Data for this task below:

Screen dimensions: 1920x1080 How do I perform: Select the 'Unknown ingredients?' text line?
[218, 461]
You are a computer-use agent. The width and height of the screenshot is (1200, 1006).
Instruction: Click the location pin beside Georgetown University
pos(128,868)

End of Data for this task.
Data for this task below:

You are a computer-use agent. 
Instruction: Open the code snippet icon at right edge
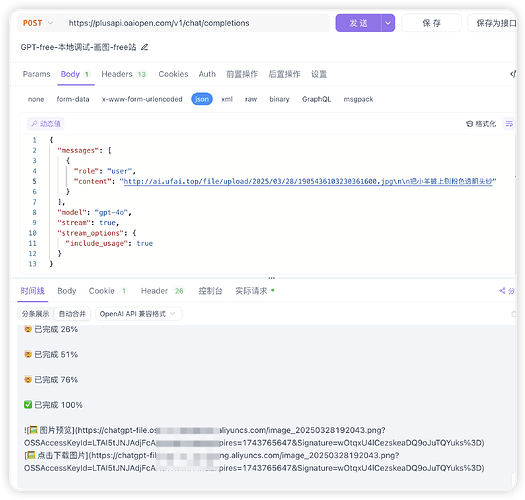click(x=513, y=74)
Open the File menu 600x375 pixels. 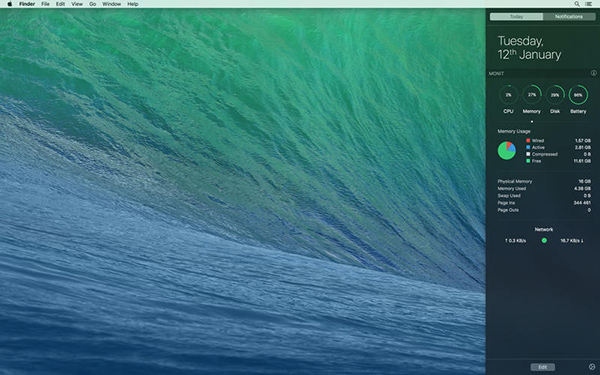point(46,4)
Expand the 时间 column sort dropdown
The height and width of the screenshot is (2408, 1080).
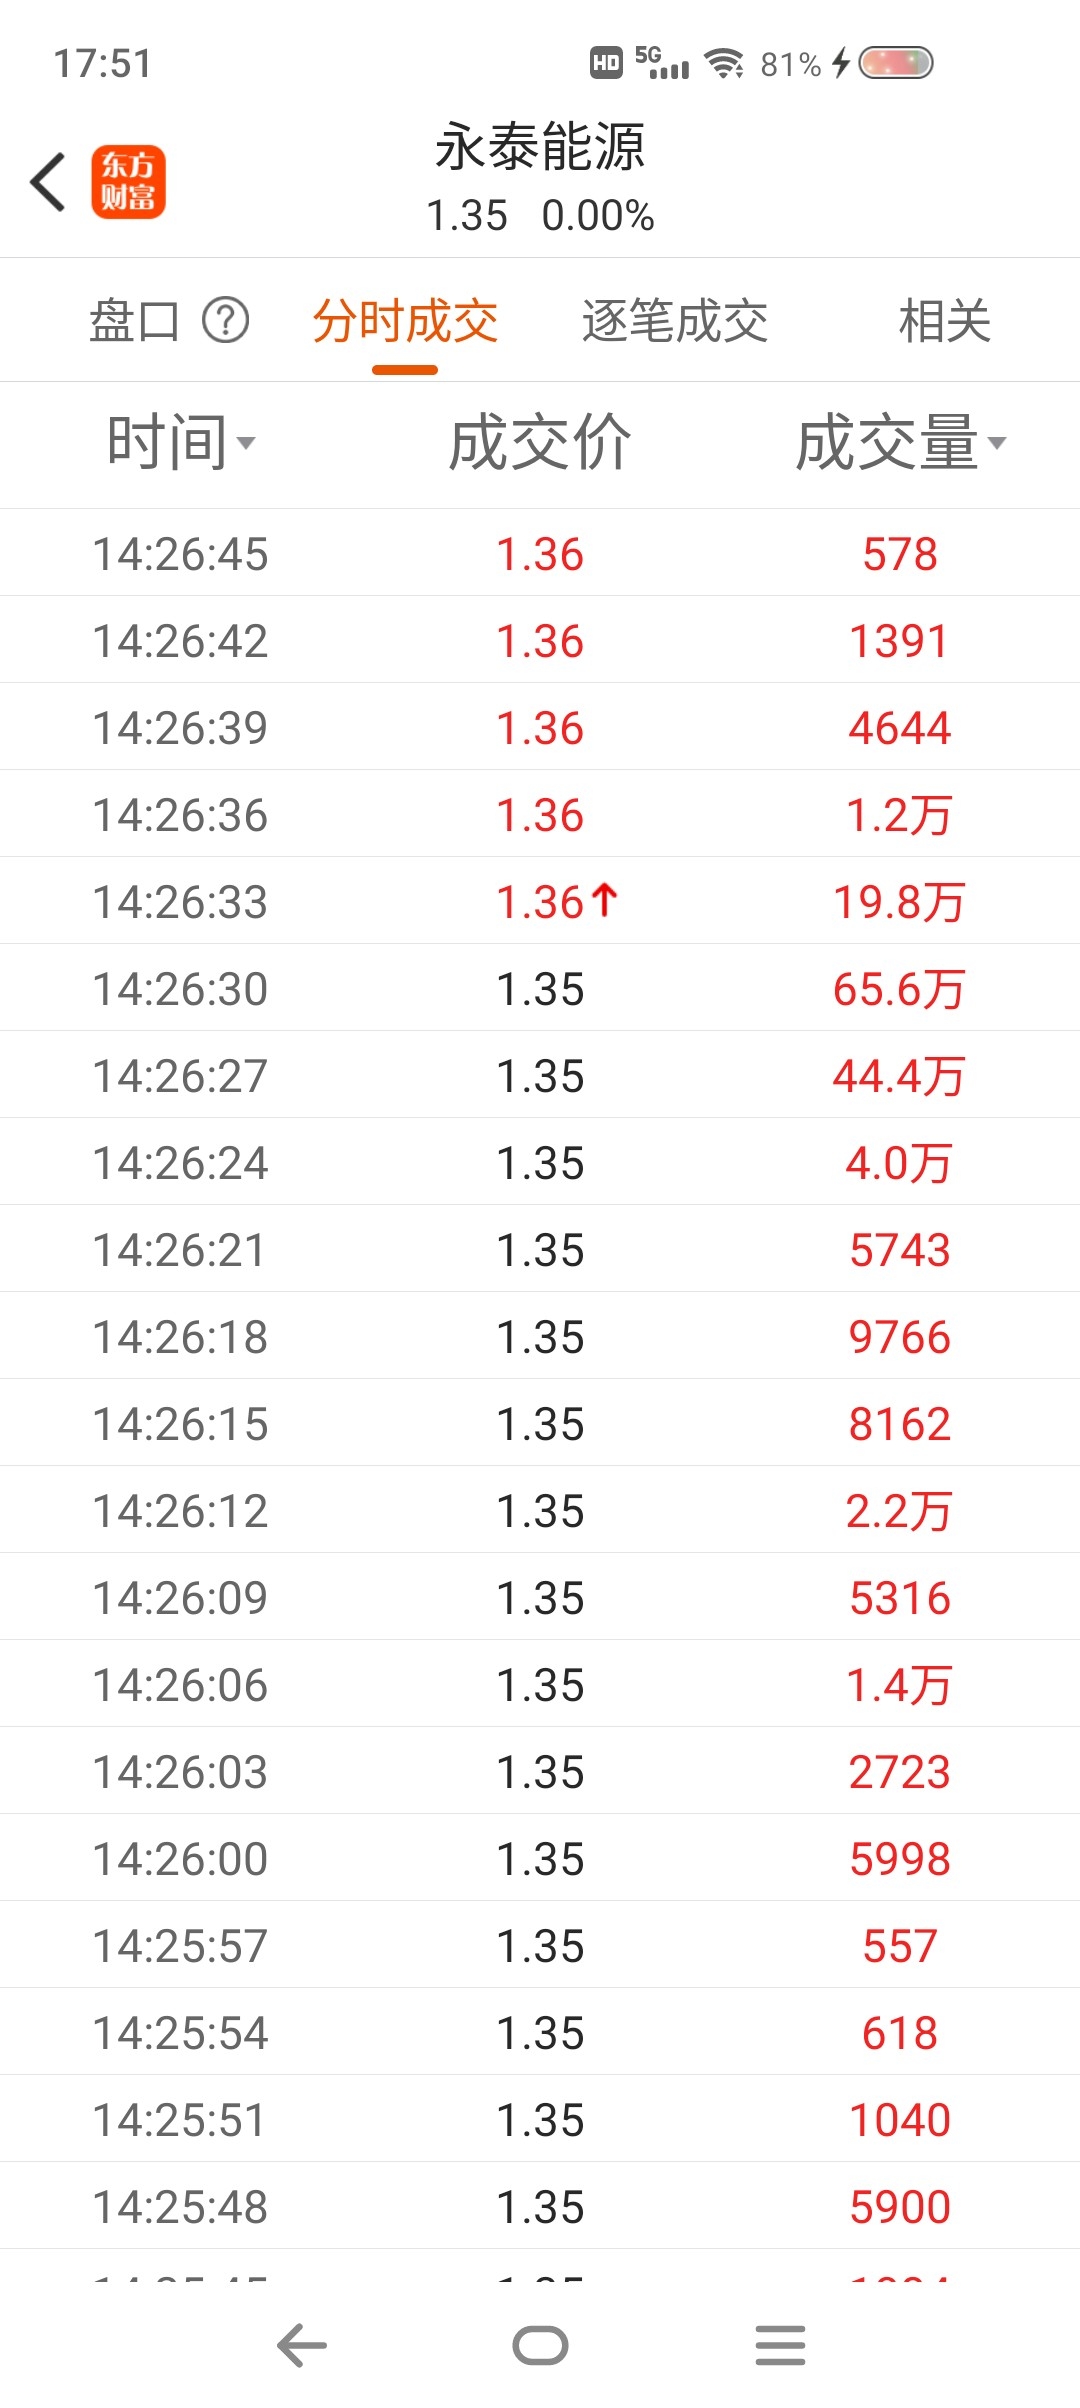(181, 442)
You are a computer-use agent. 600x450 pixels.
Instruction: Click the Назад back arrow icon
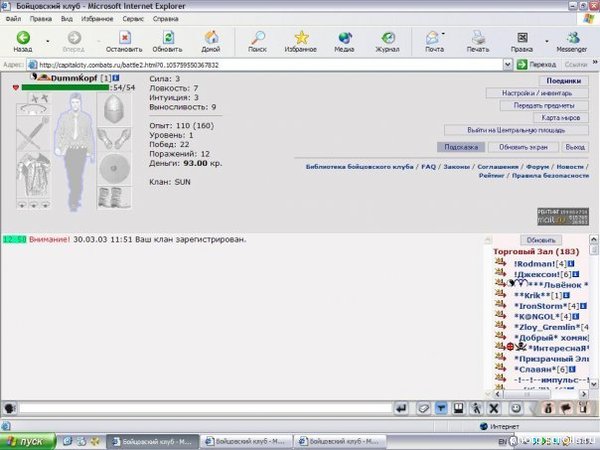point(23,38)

End of Data for this task.

**Work to complete**
Reply with one number only: the count of lines in the entries that contain "agent".

**Result**
3